There are those who would argue that finding himself playing second fiddle to Paul Grayson in the stand-off berth was what finally made up Townsend's mind, but the man himself is too generous, and wise, to stoop to giving credence to that kind of theory.
"I have done this because I am trying to improve myself as a rugby player," explained Townsend, who was last week named in Scotland's squad for the autumn internationals. "I am trying to broaden my rugby education. I want to strengthen the quality of my game."

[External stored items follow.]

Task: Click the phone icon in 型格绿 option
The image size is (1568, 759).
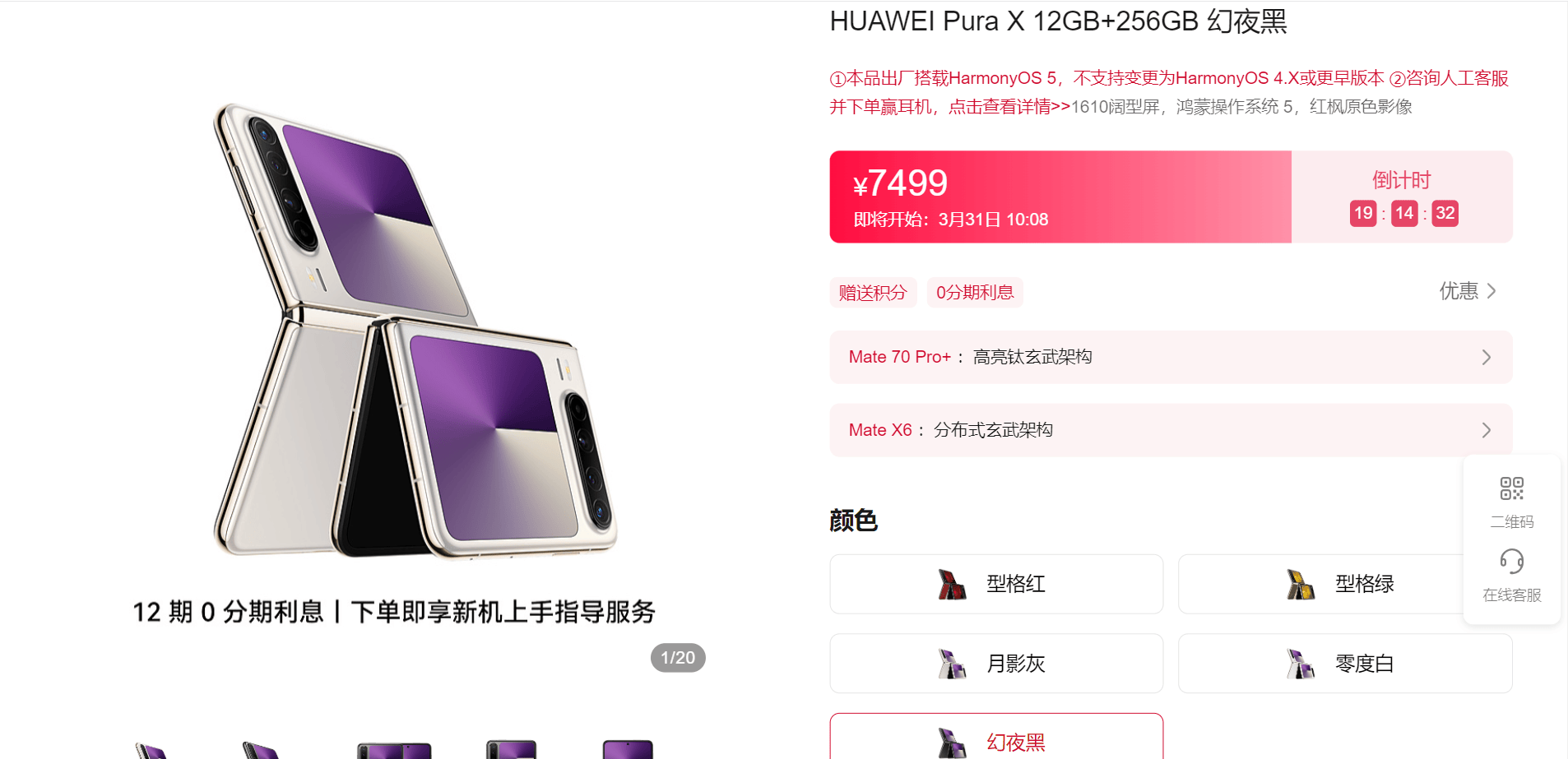Action: click(1301, 584)

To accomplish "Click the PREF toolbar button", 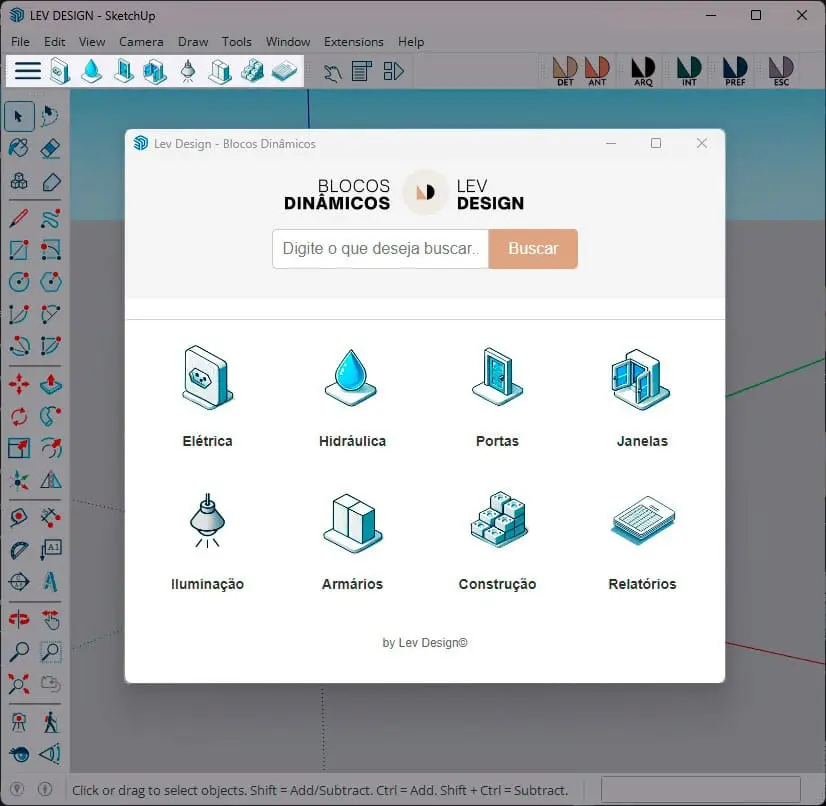I will (x=735, y=71).
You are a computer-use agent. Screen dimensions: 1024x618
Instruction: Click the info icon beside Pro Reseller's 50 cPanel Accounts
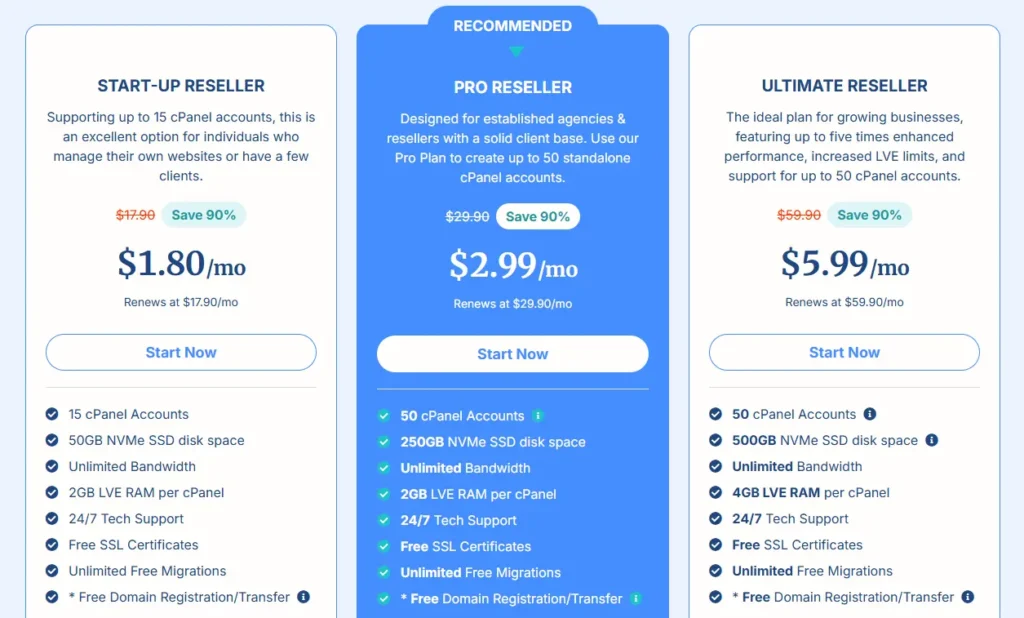[x=539, y=415]
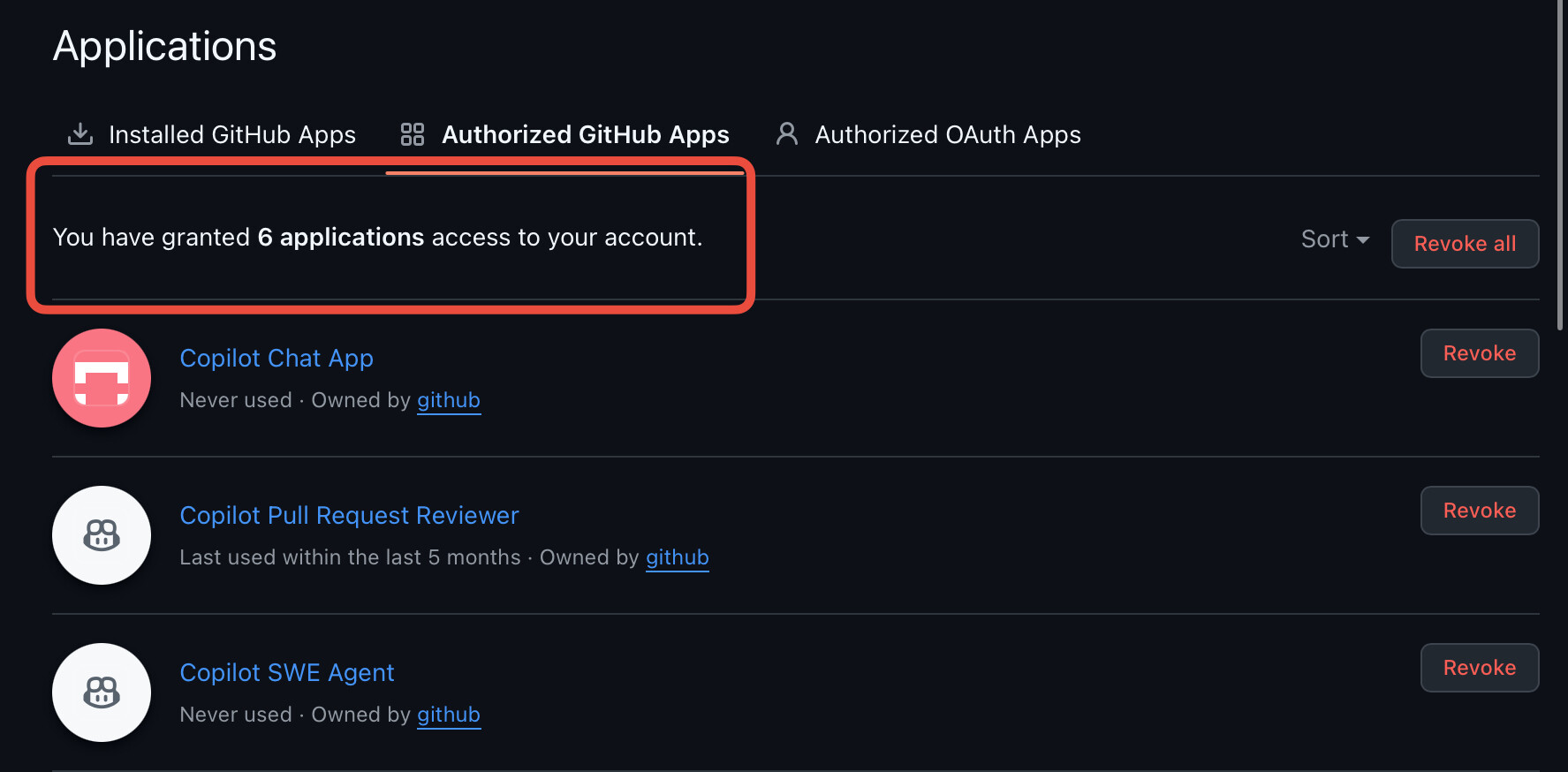The image size is (1568, 772).
Task: Select the Authorized GitHub Apps tab
Action: [585, 134]
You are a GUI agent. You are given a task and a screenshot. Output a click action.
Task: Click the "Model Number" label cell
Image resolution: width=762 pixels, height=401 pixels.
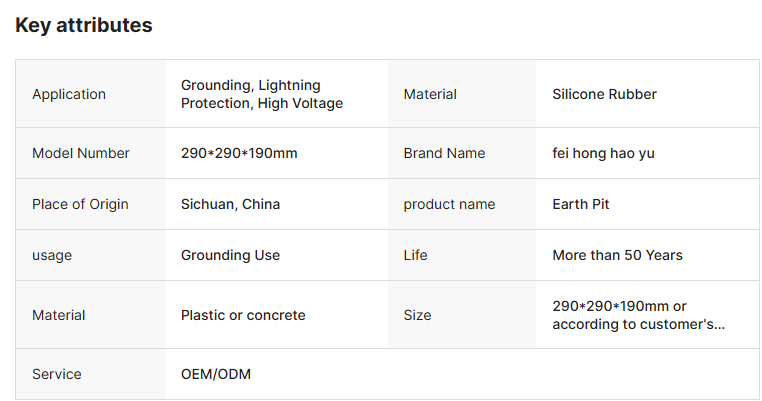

Again there are those who would argue that his game is already of the highest quality. But Townsend, 25, disagrees. "The French club game tests your skills," he said. "They approach things differently."
But Townsend himself is unconventional, respected for his blistering pace off the mark, his startling angles that open up defences and leave defenders open-mouthed, as well as his breathtaking speed of thought and analysis, all attributes that any player, French or otherwise, would be glad to have.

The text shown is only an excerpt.